Leigh Ann Hester, Sergeant First Class, U.S. Army
Sfc. Hester is one of the few women to be awarded for valor in close-quarters combat.
Leigh Ann Hester was a sergeant with the National Guard’s Kentucky-based 617th Military Police Company when she was deployed to Iraq, and in 2005, she was scanning and clearing a route for a supply convoy near Baghdad when her squad was ambushed by enemy fire.
She was trained for this, as it was a risk that came with her daily job in Iraq. Thus, when they became under attack, she knew exactly what to do. She directed her team away from the enemy’s intense fire and into a flanking position that exposed multiple irrigation ditches and an orchard that the enemies were using to stage the attack.
She was initially directing fire, then began fighting on foot. Sgt.
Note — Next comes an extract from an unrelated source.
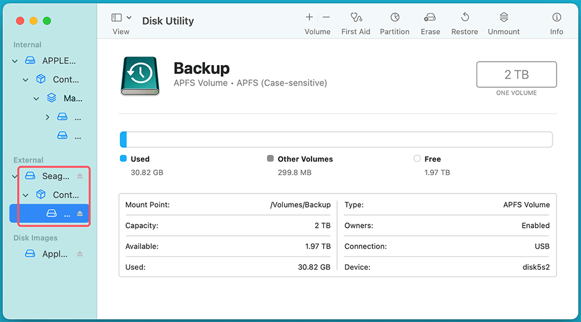Screen dimensions: 581x322
Task: Eject the Seagate external drive
Action: coord(80,176)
Hester displayed incredible bravery as she had walked directly into the line of fire to kill at least three enemy combatants at close range, resulting in numerous convoy members lives saved. With thirty-three insurgents killed or wounded and one captured, every member of her unit survived.
Her heroic actions led her to become the first woman since World War II to earn the Silver Star Medal and the very first to ever earn it for combat valor.
Sgt. Hester separated from the National Guard and became a police officer after she returned to the United States; a job she had wanted since childhood. But she enjoyed being a soldier so much so, that she rejoined the National Guard shortly after.
In 2014, she spent 18 months in Afghanistan, where she was promoted to sergeant first class. And in 2017, she was sent to the Virgin Islands as part of the international humanitarian effort in the wake of Hurricane Maria.